"El Colón de este nuevo mundo de salud fue un borrico". Con estas palabras, Emilia Pardo Bazán hizo grande en su día a la leyenda que atribuye a un burro el descubrimiento de las aguas termales que impulsaron el tirón turístico de la Isla de A Toxa.
Este lunes, un siglo después, esta leyenda quedó ya inmortalizada con la inauguración de la escultura de bronce elaborada por el artista Lucas Míguez que representa al equino.
El monumento es fruto de la colaboración entre la Deputación de Pontevedra y el Concello de O Grove.
La escultura, instalada cerca de la capilla de las conchas, representa al burro a tamaño natural y revolviéndose en el barro, al igual que la leyenda cuenta que fue su forma de curarse tras ser desahuciado por su dueño, hecho que llamó la atención del vecindario sobre las propiedades curativas de las aguas termales y sirvió después como acicate turístico.

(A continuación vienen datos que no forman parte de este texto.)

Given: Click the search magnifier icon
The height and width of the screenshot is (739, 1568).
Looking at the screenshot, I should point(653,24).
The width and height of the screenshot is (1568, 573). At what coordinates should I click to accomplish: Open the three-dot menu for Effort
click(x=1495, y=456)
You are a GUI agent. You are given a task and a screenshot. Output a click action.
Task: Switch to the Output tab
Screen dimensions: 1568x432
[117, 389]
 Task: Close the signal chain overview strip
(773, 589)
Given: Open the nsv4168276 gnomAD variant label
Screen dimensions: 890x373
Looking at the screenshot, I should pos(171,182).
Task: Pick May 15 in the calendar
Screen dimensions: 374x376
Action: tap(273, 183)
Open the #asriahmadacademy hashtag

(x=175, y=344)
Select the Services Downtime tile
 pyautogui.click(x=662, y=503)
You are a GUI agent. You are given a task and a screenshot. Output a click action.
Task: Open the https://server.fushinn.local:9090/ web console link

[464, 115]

Junto a la figura, se sitúan dos placas, una que rememora la cita de Emilia Pardo Bazán publicada en 1899 en la revista La Ilustración Artística, que hace referencia a la historia, y otra con la cita del autor Wenceslao Fernández Flórez, datada en A Toxa en 1920, en la que anima a plasmar la idea de la escritora para dedicar una estatua al animal, hoy cumplida.